Abstract

No Room of Her Own: the Case of L. D. Blok vis-à-vis Anna Axmatova, Nadežda Mandel′štam and Lidija Čukovskaja

In this paper I discuss the notion of a “proper” versus “improper” wife of a cultural figure as exemplified by the constellation of famous Russian widows, including L. D. Blok, Axmatova, Nadežda Mandel′štam and Čukovskaja. As Beth Holmgren demonstrated, in Soviet society (particularly at the time of Stalin’s purges) gender distinctions became strongly emphasized amongst intellectuals. In the absence of their dead or prosecuted husbands, brothers and fathers, it “fell to women to preserve the cultural artifacts—the texts, images and practices.” Both Nadežda Mandel′štam and Lidija Čukovskaja chose to live in the shadow of, respectively, the deceased husband (Mandel′štam) and the revered poet (Čukovskaja). L. D. Blok and Axmatova, however, did little to promote the cultural legacies of their late husbands but concentrated primarily on the advancement of their own professional careers. In fact for almost thirty years Axmatova played the role of a “deceased” husband to Lidija Čukovskaja. The latter voluntarily undertook to preserve Axmatova’s legacy for posterity. While Axmatova was quickly elevated to the position of a cultural icon, a martyr and a model for many women to follow, it became the fate of L. D. Blok to be portrayed as an outcast and the totally useless wife of a great poet.

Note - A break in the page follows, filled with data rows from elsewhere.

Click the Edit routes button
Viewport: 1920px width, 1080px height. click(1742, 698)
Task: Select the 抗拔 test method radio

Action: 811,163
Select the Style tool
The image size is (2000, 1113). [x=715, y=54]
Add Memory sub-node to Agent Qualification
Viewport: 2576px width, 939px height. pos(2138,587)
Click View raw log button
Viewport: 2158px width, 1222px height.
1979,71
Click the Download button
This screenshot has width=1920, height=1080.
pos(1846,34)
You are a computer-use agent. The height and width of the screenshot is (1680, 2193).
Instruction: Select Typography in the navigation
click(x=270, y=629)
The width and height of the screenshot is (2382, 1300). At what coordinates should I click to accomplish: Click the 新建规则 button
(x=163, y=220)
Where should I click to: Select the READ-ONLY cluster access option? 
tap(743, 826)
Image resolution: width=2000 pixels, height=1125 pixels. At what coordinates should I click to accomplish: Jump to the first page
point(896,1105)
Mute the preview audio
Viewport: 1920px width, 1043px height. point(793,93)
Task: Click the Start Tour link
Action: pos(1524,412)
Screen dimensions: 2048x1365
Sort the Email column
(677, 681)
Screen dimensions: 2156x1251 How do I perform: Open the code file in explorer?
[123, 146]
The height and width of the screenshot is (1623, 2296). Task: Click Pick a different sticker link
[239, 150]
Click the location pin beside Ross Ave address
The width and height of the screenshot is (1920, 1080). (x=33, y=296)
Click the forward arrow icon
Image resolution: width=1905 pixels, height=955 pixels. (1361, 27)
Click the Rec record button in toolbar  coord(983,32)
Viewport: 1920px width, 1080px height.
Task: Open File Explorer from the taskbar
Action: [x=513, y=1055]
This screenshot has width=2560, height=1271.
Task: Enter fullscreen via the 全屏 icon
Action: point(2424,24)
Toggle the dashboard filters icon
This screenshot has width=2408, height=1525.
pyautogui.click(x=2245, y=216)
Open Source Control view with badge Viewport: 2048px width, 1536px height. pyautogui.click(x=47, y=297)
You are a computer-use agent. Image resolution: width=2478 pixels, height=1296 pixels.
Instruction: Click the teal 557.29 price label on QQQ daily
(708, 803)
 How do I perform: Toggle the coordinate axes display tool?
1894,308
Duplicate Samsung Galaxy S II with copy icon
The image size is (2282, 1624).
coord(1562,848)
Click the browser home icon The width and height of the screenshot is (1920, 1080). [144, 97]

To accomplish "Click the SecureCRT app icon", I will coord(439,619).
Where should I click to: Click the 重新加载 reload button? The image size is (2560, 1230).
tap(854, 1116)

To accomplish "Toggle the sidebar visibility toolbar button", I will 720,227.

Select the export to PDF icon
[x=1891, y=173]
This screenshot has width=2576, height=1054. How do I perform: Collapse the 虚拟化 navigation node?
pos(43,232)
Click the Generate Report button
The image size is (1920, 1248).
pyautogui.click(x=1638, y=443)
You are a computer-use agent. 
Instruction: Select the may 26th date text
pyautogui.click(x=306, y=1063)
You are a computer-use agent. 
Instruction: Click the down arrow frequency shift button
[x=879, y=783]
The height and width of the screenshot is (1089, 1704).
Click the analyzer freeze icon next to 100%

Although not published at the time, L. D. Blok’s recollections of her relationship with Aleksandr Blok were widely circulated among intellectuals and were criticized especially by Axmatova and her companions. What these women might have found particularly upsetting about L. D. Blok’s memoirs was the very “private” quality of her life and writing. By the 1930s—when L. D. Blok embarked on writing her memoirs—memory (and memoirs) were no longer regarded as purely private phenomena. Instead they became a powerful weapon in social, political and cultural struggles (viz. memoirs of Belyj, G. Ivanov, Trotskij, Xodasevič, to name but a few). Thus Nadežda Mandel′štam’s memoirs—in which, unlike L. D. Blok, she was less preoccupied with telling the “truth” than with “manipulating” the reader—quickly acquired the status of not only an objective historical document but also a means of deconstructing Stalinist institutions. Thus, paradoxically, while bemoaning the loss of their privacy that was imposed on them by the Soviet regime, women-intellectuals were, in fact, engaged in recycling their very private affairs in order to re-present them later as deeds of public importance. In this cultural, social and political climate both L. D. Blok herself and her ways of remembering inevitably fell outside accepted literary, ethical and aesthetic norms.

I will conclude by discussing more recent works such as Viktor Erofeev’s Russian Beauty (1982) and Emma Gerštejn’s Memoirs (1998) as a counter-discourse to ethically charged recollections of Nadežda Mandel′štam and Lidija Čukovskaja.